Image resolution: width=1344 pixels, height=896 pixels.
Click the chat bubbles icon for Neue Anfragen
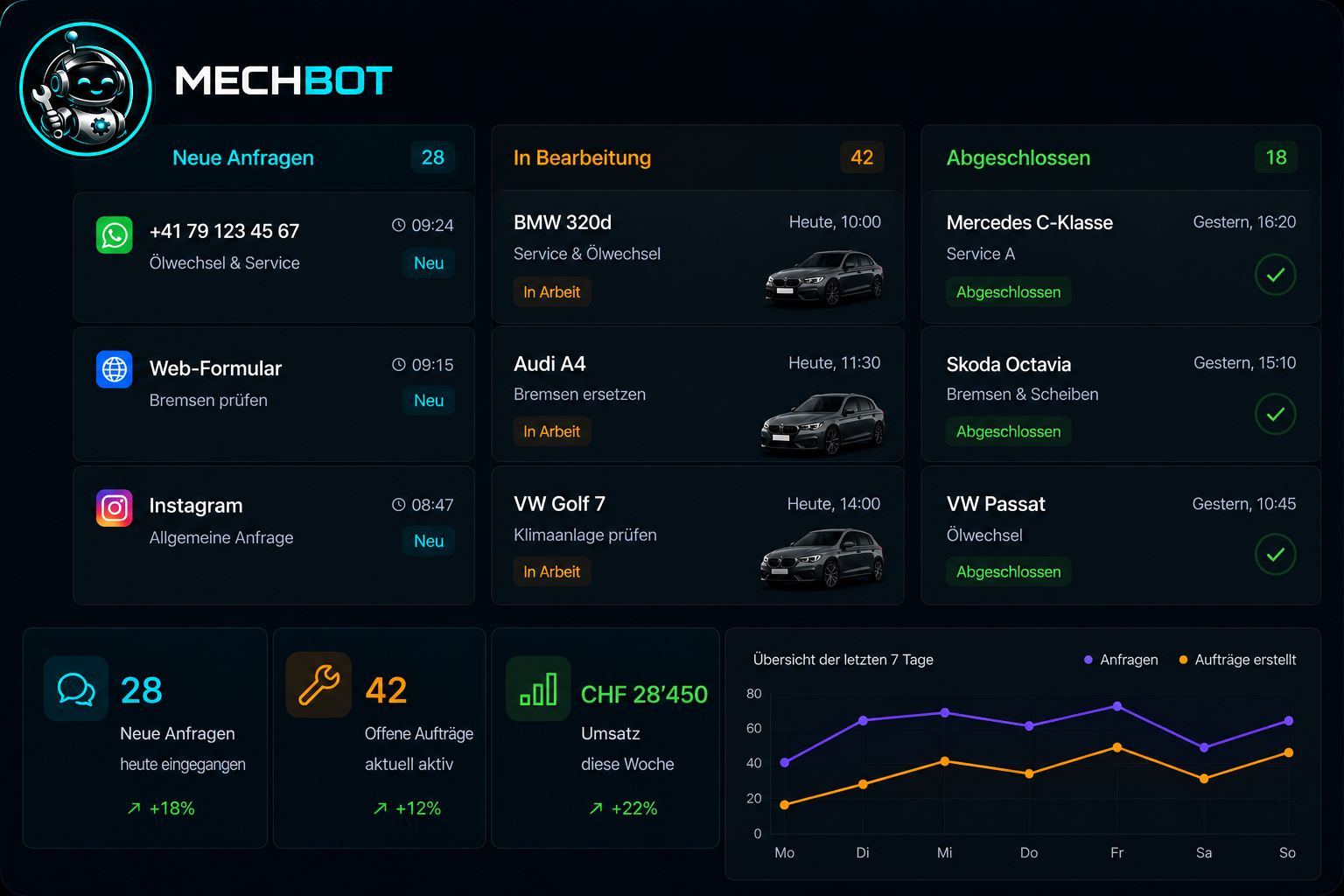(76, 689)
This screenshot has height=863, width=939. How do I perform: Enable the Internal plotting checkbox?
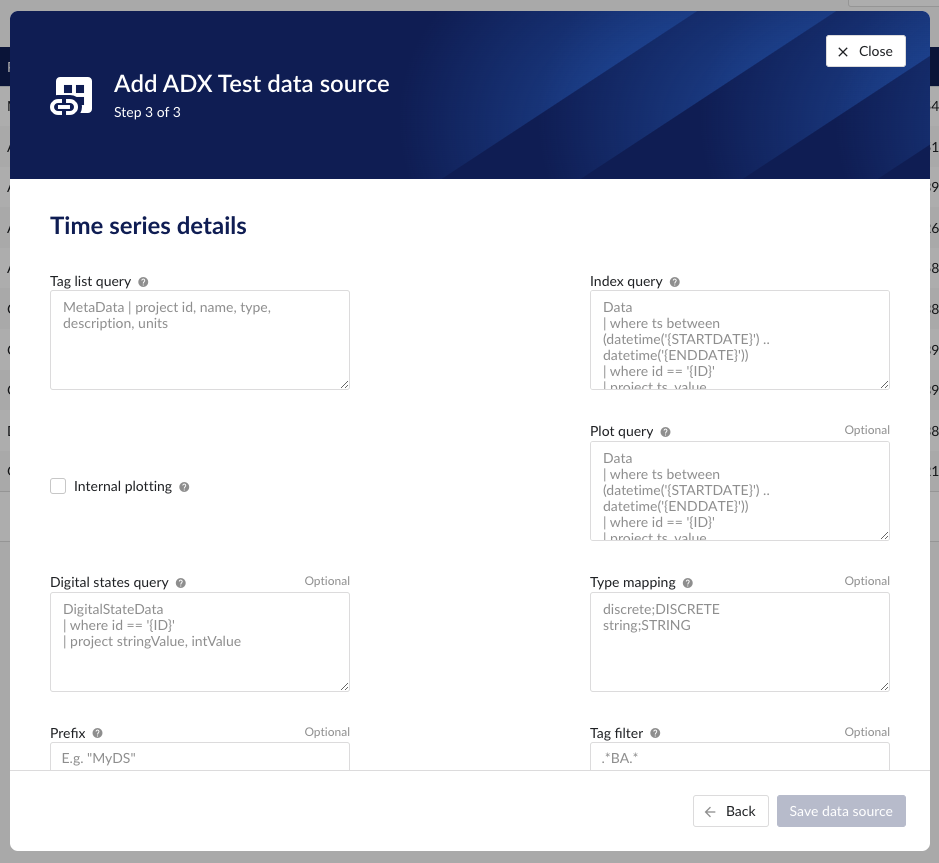tap(58, 486)
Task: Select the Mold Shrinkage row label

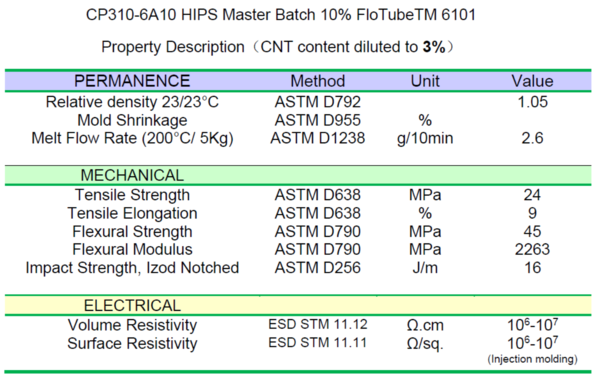Action: [132, 120]
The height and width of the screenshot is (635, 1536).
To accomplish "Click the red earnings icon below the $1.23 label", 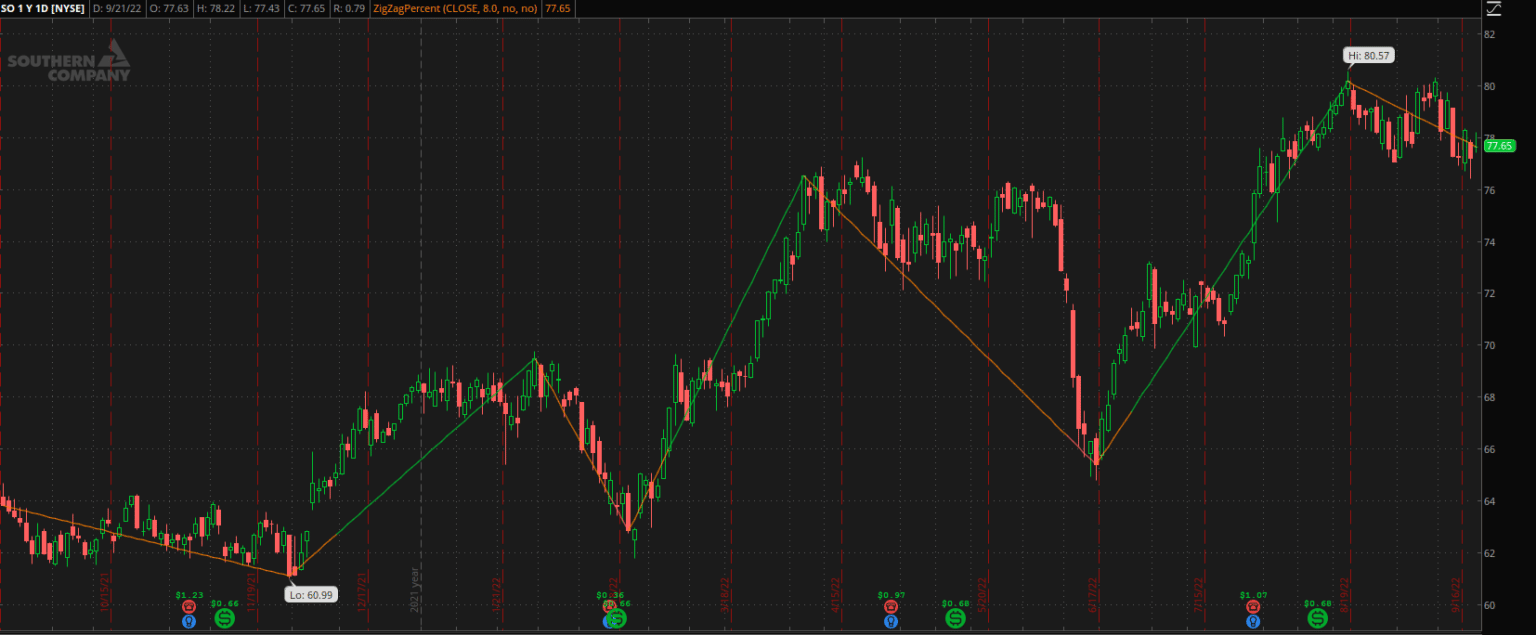I will (190, 606).
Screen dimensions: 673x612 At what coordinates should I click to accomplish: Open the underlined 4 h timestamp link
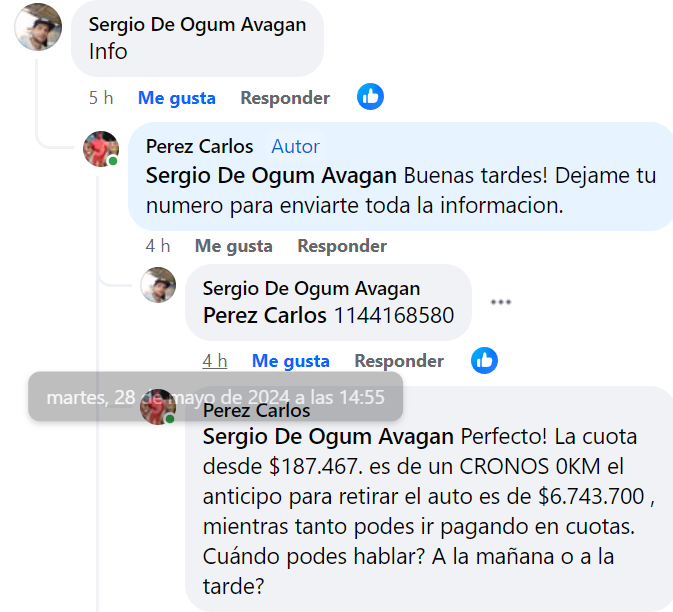(x=215, y=361)
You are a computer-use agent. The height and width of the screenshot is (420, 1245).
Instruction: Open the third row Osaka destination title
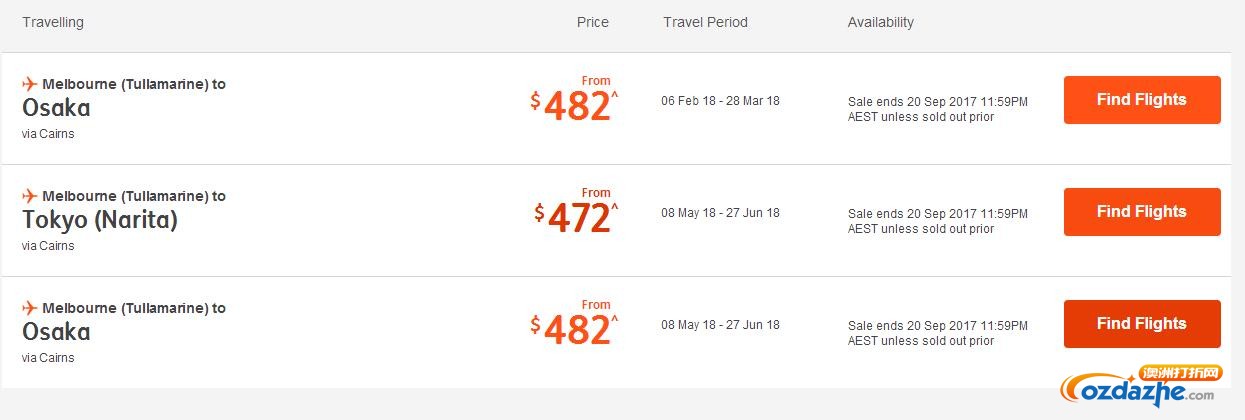tap(56, 332)
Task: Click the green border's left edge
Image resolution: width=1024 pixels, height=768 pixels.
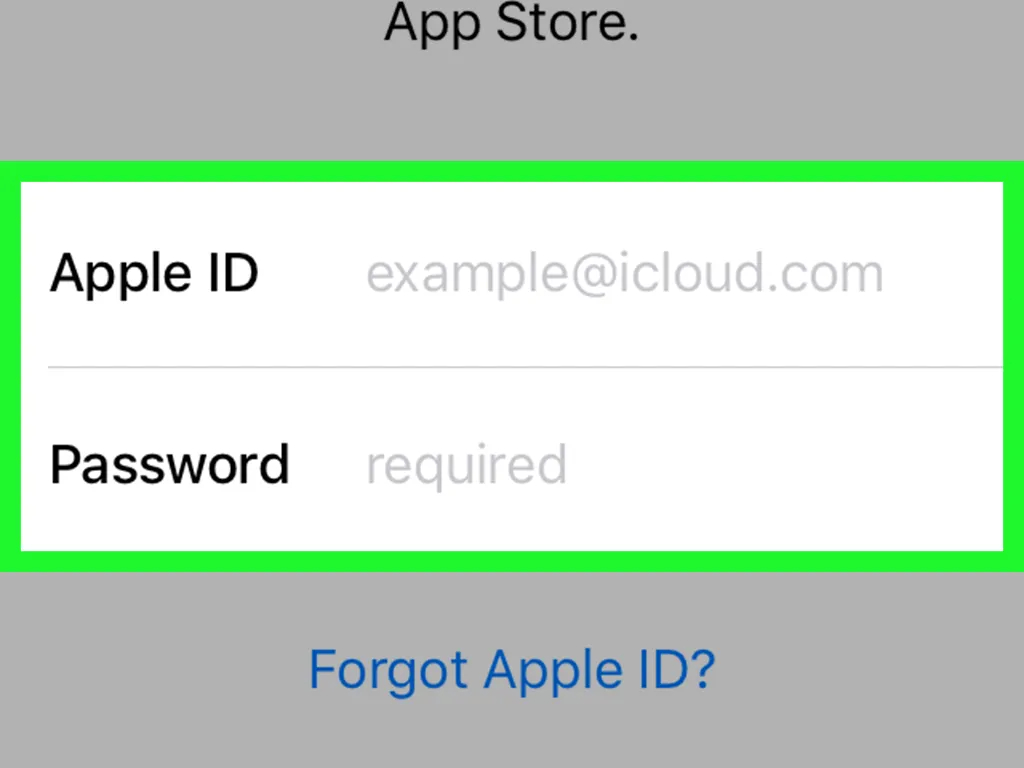Action: click(10, 366)
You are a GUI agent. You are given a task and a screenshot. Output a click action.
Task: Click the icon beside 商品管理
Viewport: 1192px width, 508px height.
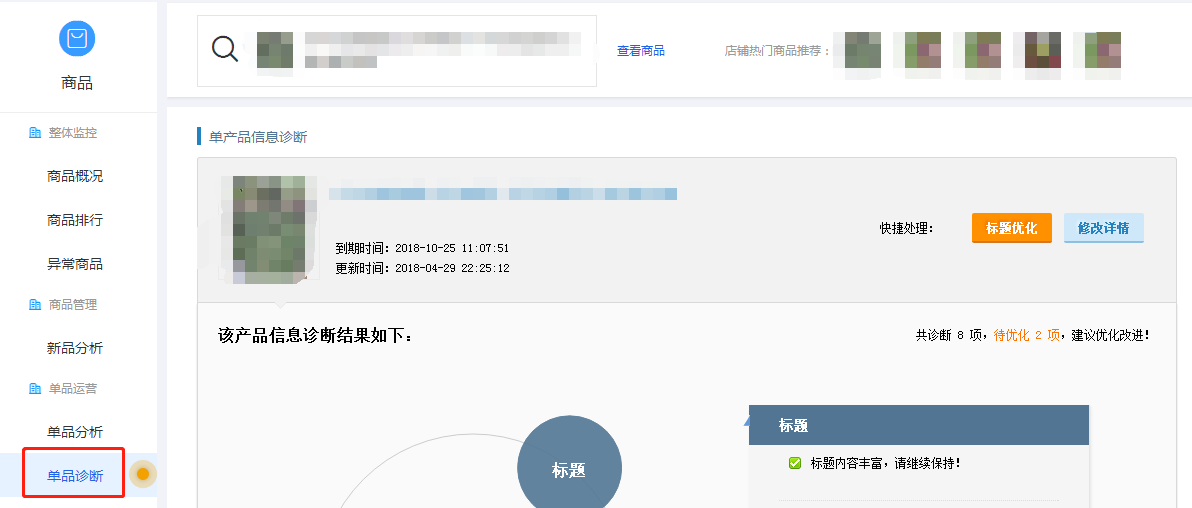click(35, 305)
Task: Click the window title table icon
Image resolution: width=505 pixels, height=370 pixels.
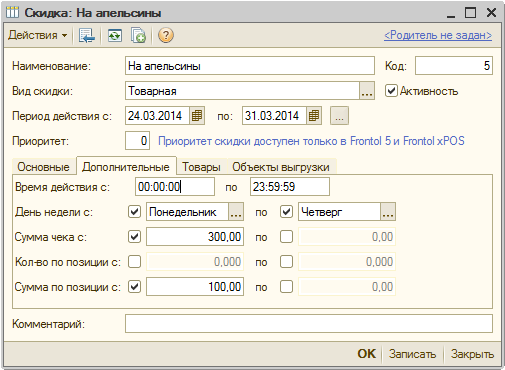Action: [13, 13]
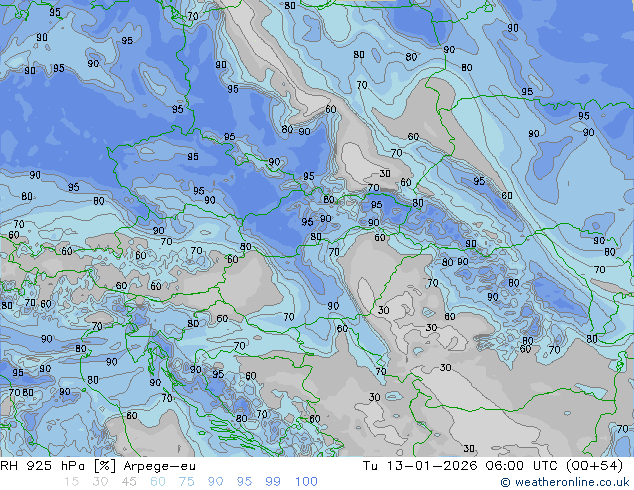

** AIM OF THE EXERCISE **
Using the material, show each line where the string "agent" can be found.

** WRITTEN ANSWER **
You are a computer-use agent. The height and width of the screenshot is (420, 1245).
You are a GUI agent. You are given a task and a screenshot. Output a click action.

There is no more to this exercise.